**TEXT PROVIDED:**
= = = = = = =
Bill Murray & Brian Doyle-Murray's Extra Innings is an American reality television series that premiered on November 20, 2017 on Facebook Watch. This show follows actors Bill Murray and Brian Doyle-Murray as they visit Minor League ballparks across the country, immersing themselves in the local culture and interacting with the different communities. Facebook ordered a ten episode first season of the show which premiered on November 20, 2017 with all subsequent episodes airing on the following Mondays.

Production

Development
Bill Murray described the show as “a little something to fill a baseball fan’s off-season hole in the heart.” In the series, the actors will visit minor league baseball teams including the Charleston RiverDogs, St. Paul Saints, Martha's Vineyard Sharks, and Kansas City T-Bones. They also spend time at the MLB Urban Youth Academy and the Negro Leagues Baseball Museum.
= = = = = = =
Dataset excerpt:
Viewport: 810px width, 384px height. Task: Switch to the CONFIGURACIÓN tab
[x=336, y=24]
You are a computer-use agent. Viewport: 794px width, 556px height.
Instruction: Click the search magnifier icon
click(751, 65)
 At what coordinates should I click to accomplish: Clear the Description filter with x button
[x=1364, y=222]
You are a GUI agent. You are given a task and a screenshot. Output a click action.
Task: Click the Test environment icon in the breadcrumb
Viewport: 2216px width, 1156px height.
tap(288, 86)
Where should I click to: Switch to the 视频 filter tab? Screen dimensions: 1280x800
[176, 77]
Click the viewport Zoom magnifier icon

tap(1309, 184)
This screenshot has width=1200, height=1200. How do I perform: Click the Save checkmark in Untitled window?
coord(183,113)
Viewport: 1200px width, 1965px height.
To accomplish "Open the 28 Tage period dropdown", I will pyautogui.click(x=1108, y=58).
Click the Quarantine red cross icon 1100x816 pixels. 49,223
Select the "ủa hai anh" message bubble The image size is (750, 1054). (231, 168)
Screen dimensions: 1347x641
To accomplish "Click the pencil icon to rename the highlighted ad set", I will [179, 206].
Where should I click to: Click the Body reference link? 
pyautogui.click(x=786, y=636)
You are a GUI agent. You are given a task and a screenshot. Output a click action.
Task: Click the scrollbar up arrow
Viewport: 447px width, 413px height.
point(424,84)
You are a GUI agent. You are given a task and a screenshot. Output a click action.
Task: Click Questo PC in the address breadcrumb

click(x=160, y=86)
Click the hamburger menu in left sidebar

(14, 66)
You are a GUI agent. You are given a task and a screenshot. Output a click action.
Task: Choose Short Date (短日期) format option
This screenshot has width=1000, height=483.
= = = = = = =
Update the passage about Extra Innings, starting at "Bill Murray &" and ending at "the following Mondays.", so that "stadiums" replaces "ballparks".

Bill Murray & Brian Doyle-Murray's Extra Innings is an American reality television series that premiered on November 20, 2017 on Facebook Watch. This show follows actors Bill Murray and Brian Doyle-Murray as they visit Minor League stadiums across the country, immersing themselves in the local culture and interacting with the different communities. Facebook ordered a ten episode first season of the show which premiered on November 20, 2017 with all subsequent episodes airing on the following Mondays.